If ldply() is important for your package's functionality, then you do want it in your package namespace. That is the point of namespace imports. Functions that you need, should be in the package namespace because this is where R will look first for the definition of functions, before then traversing the base namespace and the attached packages. It means that no matter what other packages are loaded or unloaded, attached or unattached, your package will always have access to that function. In such cases, use:

@importFrom plyr ldply

And you can just refer to ldply() without the plyr:: prefix just as if it were another function in your package.

If ldply() is not so important - perhaps it is called only once in a not commonly used function - then, Writing R Extensions 1.5.1 gives the following advice:

If a package only needs a few objects from another package it can use a fully qualified variable reference in the code instead of a formal import. A fully qualified reference to the function f in package foo is of the form foo::f. This is slightly less efficient than a formal import and also loses the advantage of recording all dependencies in the NAMESPACE file (but they still need to be recorded in the DESCRIPTION file). Evaluating foo::f will cause package foo to be loaded, but not attached, if it was not loaded already—this can be an advantage in delaying the loading of a rarely used package.

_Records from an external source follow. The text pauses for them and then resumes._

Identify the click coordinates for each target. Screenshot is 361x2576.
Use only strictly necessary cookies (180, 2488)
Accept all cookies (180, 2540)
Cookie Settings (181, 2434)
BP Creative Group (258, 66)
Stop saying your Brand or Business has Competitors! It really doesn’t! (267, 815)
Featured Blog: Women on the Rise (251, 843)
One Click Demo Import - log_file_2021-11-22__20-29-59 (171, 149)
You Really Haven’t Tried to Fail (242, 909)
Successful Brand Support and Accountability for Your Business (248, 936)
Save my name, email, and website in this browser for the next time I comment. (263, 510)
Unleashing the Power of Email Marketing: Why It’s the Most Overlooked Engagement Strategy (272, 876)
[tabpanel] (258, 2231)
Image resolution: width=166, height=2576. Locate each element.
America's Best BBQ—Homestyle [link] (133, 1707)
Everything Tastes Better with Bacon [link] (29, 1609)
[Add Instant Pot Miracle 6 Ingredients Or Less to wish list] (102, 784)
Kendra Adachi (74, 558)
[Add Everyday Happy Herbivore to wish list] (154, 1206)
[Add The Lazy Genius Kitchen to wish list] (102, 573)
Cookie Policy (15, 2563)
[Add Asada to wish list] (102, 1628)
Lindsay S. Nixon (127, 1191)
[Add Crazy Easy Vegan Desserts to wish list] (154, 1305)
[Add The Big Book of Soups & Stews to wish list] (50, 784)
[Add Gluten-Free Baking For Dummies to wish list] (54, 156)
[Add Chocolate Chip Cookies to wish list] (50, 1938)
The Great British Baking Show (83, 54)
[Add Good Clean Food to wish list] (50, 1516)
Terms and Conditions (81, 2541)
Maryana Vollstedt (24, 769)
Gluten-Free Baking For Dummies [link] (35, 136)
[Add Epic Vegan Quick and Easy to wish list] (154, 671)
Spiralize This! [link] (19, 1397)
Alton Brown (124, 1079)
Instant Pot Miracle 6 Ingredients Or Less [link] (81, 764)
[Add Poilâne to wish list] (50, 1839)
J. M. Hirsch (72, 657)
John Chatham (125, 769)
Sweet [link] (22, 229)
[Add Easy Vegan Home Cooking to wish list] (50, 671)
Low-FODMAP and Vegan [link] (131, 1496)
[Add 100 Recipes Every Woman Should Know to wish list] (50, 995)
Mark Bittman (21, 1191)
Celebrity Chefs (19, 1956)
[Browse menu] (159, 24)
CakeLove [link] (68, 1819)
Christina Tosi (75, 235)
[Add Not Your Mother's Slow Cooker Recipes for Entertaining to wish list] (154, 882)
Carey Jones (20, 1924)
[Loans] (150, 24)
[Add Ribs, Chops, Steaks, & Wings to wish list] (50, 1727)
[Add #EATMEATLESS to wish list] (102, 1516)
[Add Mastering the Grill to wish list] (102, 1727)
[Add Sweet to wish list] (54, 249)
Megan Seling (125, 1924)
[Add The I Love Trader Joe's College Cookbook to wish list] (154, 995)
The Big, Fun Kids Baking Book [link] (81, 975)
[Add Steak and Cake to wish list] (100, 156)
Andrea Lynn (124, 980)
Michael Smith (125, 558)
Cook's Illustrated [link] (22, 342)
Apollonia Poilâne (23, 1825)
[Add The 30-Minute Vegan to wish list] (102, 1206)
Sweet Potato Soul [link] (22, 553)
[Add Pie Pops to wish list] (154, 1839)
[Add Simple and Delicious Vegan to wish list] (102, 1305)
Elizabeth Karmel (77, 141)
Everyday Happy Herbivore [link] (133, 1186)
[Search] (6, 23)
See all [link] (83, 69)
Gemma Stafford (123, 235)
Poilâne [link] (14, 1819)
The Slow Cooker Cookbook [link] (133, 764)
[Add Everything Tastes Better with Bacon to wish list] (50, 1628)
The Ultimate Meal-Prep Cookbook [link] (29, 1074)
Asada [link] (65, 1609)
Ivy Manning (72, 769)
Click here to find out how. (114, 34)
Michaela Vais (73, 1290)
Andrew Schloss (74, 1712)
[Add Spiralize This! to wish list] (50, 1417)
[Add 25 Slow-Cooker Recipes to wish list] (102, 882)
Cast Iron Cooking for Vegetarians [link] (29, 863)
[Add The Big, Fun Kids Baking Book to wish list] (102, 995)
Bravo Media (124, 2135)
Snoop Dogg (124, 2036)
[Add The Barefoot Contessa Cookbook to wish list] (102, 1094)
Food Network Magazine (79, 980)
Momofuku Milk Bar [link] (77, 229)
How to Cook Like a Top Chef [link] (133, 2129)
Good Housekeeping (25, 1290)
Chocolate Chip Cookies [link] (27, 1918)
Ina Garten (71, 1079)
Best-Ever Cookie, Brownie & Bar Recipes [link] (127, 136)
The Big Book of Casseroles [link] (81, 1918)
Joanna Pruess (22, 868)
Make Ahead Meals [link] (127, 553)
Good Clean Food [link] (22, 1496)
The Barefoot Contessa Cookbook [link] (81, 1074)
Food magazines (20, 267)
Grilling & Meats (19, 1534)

(I think this advice is actually a little outdated because it is implying more separation between DESCRIPTION and NAMESPACE than currently exists.) It implies you should use @import plyr and refer to the function as plyr::ldply(). But in reality, it's actually suggesting something like putting plyr in the Suggests field of DESCRIPTION, which isn't exactly accommodated by roxygen2 markup nor exactly compliant with R CMD check.

In sum, the official line is that Hadley's advice (which you are quoting) is only preferred for rarely used functions from rarely used packages (and/or packages that take a considerable amount of time to load). Otherwise, just do @importFrom like WRE advises:

Using importFrom selectively rather than import is good practice and recommended notably when importing from packages with more than a dozen exports.